Kaufmännisch sind Frauen nur in eigenen und kleinen Detailgeschäften tätig. Im übrigen beschränkt man sie auf Feldarbeit, Hausdienst, Waschen, Nähen. Ihr Lohn ist 40, 50 Prozent niedriger als der Männerlohn. Ihr Rechtsstatus gleicht dem der Französin. Nur in Mexiko verfügt die Ehefrau über ihren Erwerb. Ehescheidung kennt das Gesetz nicht, nur Trennung. Durch ausländische Lehrkräfte ist die Anregung zu ein wenig mehr Streben gegeben worden, doch wird es dauern, bis dieser Sauerteig auf größere Kreise wirkt.

Südamerika. Siehe den zitierten Bericht.

Die gleichen »patriarchalischen« Formen des Familienlebens, die gleichen äußeren Beschränkungen für die Frau, sie darf nicht unbegleitet auf die Straße, und sei es nur ein kleines Kind, das ihr als Eskorte dient.
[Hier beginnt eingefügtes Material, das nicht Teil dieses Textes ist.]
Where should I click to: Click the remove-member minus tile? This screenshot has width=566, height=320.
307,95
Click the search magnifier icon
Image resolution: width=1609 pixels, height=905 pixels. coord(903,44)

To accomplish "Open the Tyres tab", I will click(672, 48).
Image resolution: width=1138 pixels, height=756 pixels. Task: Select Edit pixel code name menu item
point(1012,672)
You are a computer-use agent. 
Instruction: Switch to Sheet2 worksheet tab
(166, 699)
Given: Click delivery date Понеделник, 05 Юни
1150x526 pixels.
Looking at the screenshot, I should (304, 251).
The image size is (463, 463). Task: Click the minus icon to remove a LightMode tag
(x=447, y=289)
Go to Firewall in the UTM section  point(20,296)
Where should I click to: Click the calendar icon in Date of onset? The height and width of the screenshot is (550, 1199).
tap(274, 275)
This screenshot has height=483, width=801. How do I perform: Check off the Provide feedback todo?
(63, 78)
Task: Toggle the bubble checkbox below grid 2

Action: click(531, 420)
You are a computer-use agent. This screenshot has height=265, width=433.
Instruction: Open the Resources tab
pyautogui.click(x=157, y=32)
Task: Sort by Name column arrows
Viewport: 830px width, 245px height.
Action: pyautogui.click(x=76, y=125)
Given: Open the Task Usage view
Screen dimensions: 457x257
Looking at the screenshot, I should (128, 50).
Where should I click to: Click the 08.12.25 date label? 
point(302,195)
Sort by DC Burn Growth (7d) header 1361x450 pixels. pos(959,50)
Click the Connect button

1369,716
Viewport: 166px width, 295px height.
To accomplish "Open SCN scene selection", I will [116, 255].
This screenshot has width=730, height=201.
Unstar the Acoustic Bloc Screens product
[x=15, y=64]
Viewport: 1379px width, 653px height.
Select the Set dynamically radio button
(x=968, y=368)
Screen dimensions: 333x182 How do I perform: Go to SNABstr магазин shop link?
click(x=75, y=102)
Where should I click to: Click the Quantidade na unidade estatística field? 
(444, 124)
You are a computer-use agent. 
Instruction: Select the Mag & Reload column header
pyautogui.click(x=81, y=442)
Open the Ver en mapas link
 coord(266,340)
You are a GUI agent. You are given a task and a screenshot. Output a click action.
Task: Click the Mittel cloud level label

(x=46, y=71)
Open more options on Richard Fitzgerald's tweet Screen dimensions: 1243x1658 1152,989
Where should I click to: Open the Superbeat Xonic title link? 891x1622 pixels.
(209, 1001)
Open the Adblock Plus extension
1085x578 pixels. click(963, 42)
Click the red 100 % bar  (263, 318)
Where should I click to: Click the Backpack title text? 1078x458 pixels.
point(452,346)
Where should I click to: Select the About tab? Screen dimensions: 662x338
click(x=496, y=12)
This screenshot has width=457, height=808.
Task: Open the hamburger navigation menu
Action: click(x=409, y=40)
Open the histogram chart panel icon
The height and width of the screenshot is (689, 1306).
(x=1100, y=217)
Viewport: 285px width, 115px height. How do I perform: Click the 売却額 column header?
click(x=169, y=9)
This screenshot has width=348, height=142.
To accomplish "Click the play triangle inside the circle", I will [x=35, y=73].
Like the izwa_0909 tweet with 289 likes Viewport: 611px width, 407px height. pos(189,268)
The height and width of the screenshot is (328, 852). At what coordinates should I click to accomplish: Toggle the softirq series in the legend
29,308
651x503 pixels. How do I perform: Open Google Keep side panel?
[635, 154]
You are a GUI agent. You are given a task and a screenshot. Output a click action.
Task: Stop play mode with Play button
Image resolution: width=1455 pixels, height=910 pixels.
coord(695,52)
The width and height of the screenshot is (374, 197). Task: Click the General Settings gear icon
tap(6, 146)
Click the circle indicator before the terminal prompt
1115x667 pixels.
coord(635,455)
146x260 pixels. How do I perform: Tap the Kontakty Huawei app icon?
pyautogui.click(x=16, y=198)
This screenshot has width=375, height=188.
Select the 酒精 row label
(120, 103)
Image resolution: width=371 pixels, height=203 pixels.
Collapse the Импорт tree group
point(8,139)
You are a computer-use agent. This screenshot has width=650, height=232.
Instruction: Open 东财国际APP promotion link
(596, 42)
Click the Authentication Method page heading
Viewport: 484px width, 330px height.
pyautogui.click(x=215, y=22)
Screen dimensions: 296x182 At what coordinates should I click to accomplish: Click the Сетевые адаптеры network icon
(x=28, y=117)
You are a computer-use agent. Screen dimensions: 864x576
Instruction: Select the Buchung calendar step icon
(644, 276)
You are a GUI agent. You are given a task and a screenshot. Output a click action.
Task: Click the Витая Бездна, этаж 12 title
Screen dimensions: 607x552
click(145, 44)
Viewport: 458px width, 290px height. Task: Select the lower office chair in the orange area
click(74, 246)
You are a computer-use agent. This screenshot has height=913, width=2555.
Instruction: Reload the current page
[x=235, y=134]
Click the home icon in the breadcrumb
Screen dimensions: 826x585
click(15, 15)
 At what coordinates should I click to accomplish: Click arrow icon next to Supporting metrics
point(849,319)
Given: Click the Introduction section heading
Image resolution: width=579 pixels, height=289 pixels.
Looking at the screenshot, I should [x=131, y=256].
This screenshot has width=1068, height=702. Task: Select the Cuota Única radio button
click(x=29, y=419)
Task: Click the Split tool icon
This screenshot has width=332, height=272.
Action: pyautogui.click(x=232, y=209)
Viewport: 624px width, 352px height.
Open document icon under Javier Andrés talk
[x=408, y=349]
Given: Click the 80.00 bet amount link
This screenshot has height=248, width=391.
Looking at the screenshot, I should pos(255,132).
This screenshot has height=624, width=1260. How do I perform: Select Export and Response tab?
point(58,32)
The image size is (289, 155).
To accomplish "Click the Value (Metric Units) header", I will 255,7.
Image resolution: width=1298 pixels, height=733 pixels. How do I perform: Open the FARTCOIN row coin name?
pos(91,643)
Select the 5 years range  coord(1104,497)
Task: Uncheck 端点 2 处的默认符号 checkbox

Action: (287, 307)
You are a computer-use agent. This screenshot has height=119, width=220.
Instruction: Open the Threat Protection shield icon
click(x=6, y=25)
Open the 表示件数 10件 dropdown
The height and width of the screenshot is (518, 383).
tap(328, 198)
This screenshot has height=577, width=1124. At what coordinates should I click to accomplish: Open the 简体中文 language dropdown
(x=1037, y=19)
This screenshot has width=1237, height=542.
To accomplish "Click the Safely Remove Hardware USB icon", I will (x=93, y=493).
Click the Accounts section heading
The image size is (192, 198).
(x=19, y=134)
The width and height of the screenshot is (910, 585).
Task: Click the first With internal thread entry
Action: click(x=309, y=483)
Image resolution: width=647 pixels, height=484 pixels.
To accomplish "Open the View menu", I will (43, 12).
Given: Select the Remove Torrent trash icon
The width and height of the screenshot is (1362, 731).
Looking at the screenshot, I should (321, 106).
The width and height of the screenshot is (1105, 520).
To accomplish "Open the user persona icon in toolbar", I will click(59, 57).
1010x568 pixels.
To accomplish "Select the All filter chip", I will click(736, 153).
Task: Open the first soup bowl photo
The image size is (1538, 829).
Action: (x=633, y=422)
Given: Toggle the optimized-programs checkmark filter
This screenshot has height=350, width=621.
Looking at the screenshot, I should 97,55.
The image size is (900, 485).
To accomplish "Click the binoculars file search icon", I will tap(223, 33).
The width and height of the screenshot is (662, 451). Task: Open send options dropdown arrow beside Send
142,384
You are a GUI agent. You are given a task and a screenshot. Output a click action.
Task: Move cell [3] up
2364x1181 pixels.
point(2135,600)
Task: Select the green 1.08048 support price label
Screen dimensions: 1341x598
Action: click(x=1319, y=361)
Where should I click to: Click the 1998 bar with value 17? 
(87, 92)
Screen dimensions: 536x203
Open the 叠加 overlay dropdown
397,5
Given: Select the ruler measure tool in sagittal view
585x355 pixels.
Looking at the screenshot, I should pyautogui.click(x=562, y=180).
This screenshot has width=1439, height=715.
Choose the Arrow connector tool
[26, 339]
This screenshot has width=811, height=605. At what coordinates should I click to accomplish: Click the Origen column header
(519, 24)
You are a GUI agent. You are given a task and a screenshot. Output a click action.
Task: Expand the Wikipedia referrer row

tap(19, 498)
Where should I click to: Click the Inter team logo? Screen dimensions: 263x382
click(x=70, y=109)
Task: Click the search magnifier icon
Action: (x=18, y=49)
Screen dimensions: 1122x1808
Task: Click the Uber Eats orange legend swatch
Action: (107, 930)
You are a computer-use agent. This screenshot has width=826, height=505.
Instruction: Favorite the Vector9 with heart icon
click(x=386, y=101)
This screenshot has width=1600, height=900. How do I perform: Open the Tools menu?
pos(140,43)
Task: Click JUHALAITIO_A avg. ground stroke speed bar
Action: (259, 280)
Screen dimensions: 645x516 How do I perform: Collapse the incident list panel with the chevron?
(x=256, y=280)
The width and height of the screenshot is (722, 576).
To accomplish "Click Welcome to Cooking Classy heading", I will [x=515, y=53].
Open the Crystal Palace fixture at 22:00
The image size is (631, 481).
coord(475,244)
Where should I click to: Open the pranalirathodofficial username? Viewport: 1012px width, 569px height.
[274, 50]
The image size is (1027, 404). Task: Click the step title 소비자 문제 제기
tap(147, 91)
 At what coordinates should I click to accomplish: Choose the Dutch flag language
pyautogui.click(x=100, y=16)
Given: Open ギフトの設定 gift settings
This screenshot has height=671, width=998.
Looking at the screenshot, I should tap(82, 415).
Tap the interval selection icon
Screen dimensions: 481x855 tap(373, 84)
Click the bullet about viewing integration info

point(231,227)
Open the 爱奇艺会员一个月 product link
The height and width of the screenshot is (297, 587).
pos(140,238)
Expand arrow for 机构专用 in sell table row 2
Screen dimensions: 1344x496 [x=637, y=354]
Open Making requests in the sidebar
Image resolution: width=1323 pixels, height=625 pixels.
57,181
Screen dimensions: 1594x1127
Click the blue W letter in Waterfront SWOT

Feldarbeit, Hausdienst, Waschen, Nähen, Kleinhandel beschäftigen die Frau des Volkes und Kleinbürgerstandes, ganz wie in Mittelamerika. Die Bildungsmöglichkeiten aber sind größere, obgleich die öffentliche Meinung alles tut, den Frauen die Freude am Wissen und an der Ausübung eines liberalen Berufs zu verleiden. Die Elementarschulbildung ist obligatorisch (oft in gemischten Schulen). Die Mittelschulbildung wird durch die Klöster vermittelt. Brasilien, Chili, Venezuela, Argentinien, Paraguay, Kolumbien haben den Frauen die Universitäten geöffnet. Weibliche Prediger und Anwälte gibt es noch nicht, doch haben einige Frauen Jura studiert. Frauen praktizieren als Ärzte, die Geburtshilfe ist noch ihr eigenstes Feld.

In Chili bestehen die Anfänge einer Frauenbewegung. Die Frauen lernen dort leicht, gut und gern, haben sich als Geschäftsfrauen und in den liberalen Berufen bewährt, sich um Staatsämter beworben und Gewerk- und Genossenschaften gegründet. In allen südamerikanischen Republiken haben Frauen sich als Dichter und Schriftsteller einen Namen gemacht.